[Directive]
Please put the lines from the one containing "Task: Select the Pending filter" up to and including the one containing "Action: pos(55,118)" into a JSON list of strings, one string per line, skipping blank lines. Leave the pictures out of your answer.

┌─ Material for the task

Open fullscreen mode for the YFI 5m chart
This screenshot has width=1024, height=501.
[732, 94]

└─
┌─ Material for the task

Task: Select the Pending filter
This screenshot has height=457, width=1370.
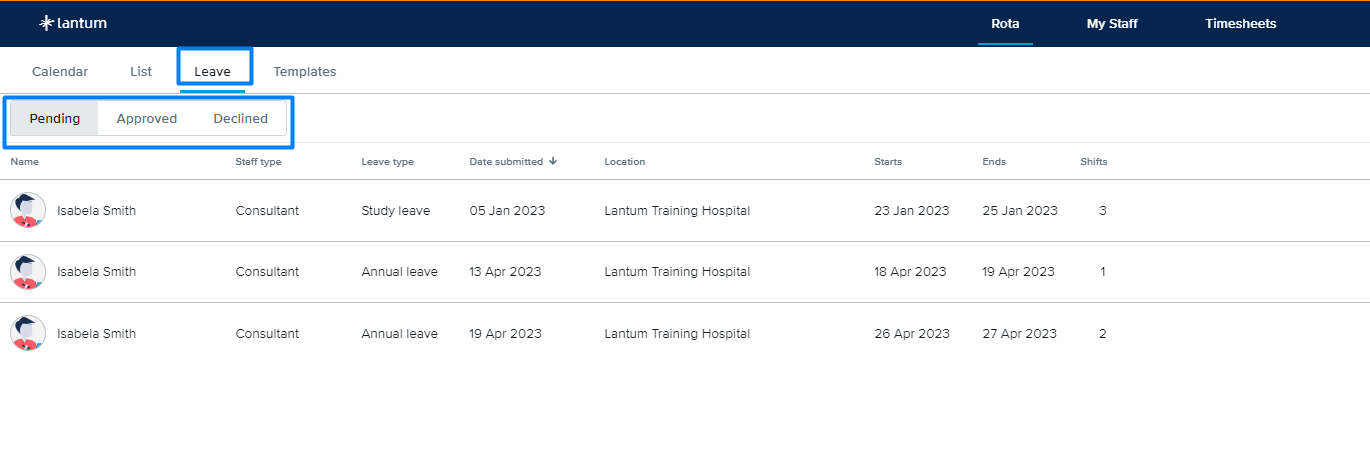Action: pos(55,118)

└─

[Output for this exercise]
[
  "Task: Select the Pending filter",
  "This screenshot has height=457, width=1370.",
  "Action: pos(55,118)"
]